*** Opening of Source material ***

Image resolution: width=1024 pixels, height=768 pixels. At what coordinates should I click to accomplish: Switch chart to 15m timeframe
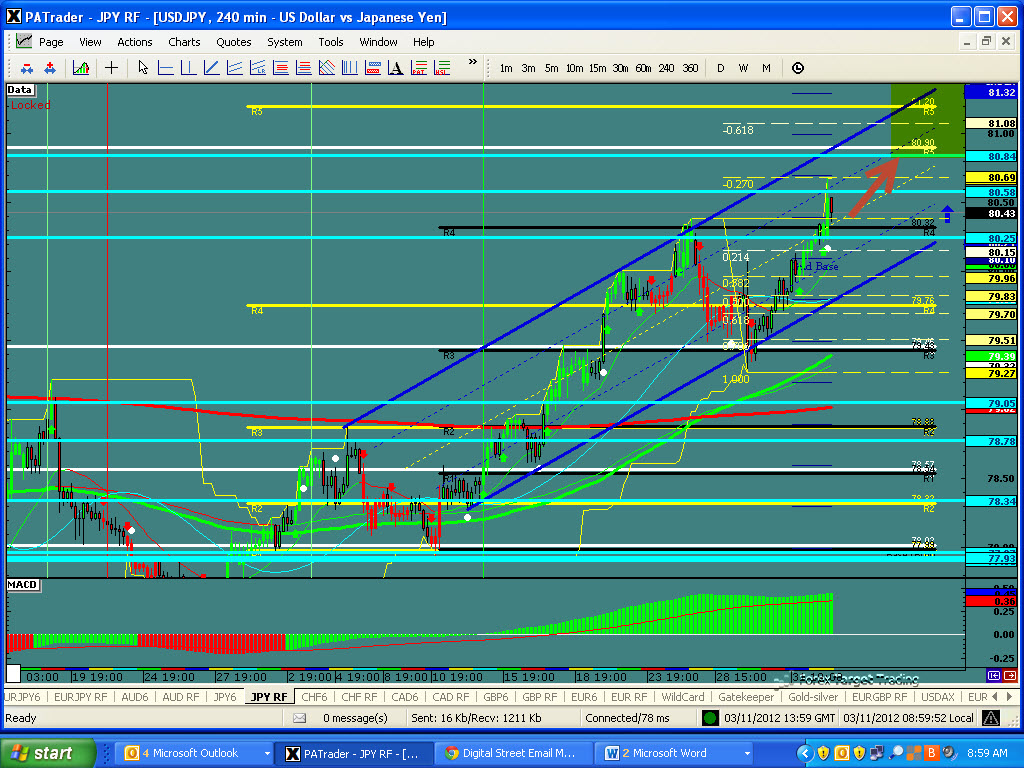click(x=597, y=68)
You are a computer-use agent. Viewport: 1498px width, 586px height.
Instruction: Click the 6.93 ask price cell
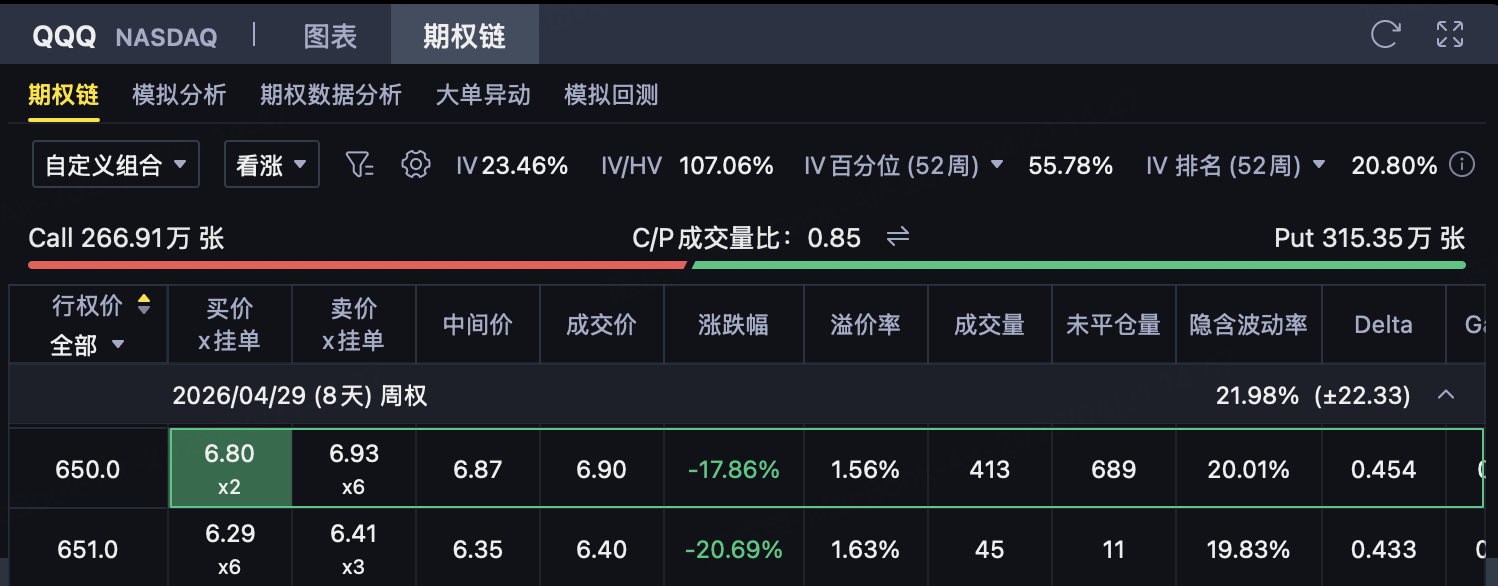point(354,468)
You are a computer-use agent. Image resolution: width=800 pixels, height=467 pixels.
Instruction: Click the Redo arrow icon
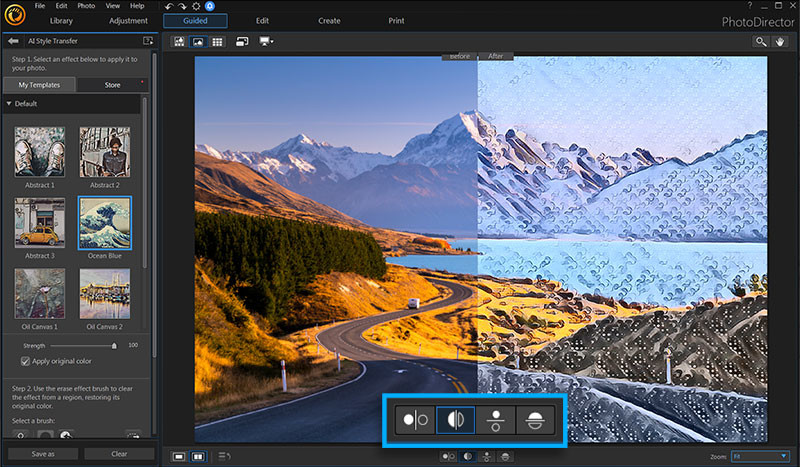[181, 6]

*** Close of Source material ***
*** Opening of Source material ***

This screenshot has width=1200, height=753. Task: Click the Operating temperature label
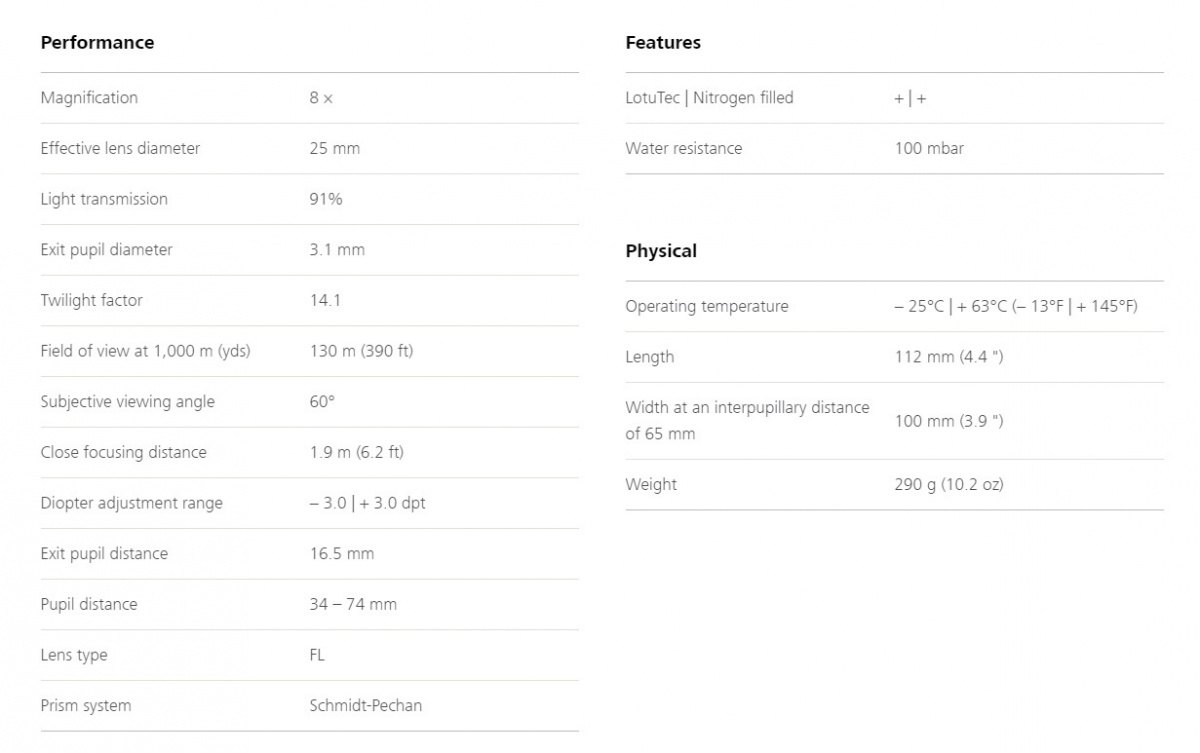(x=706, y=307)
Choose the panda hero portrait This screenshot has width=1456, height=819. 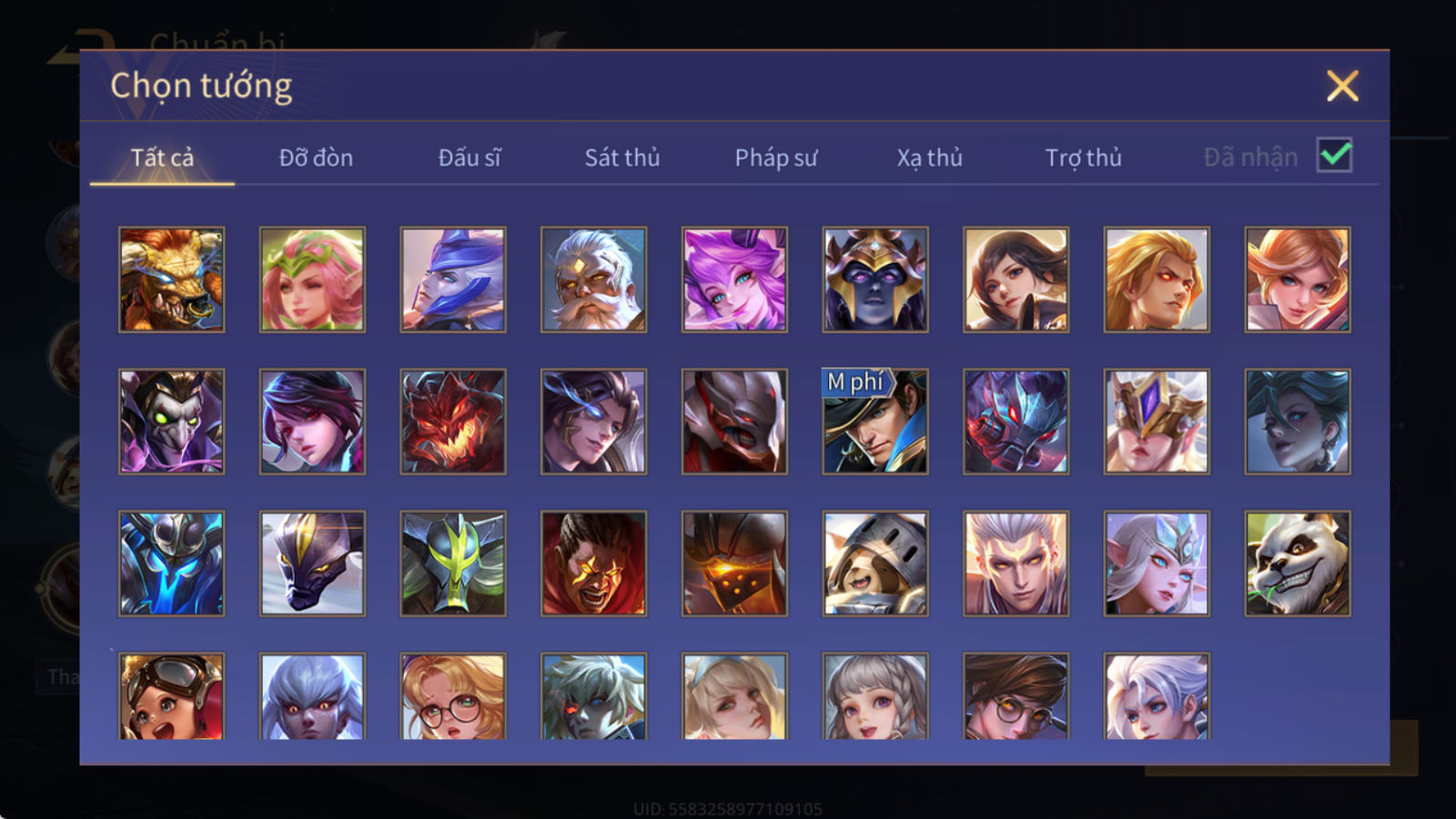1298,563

*** Close of Source material ***

### Work request
Copy out all lines of the listing where the word "computer" appears.

### Solution for this problem
You are a computer-use agent. Viewport: 1498px width, 586px height.
You are a computer-use agent. Image resolution: width=800 pixels, height=467 pixels.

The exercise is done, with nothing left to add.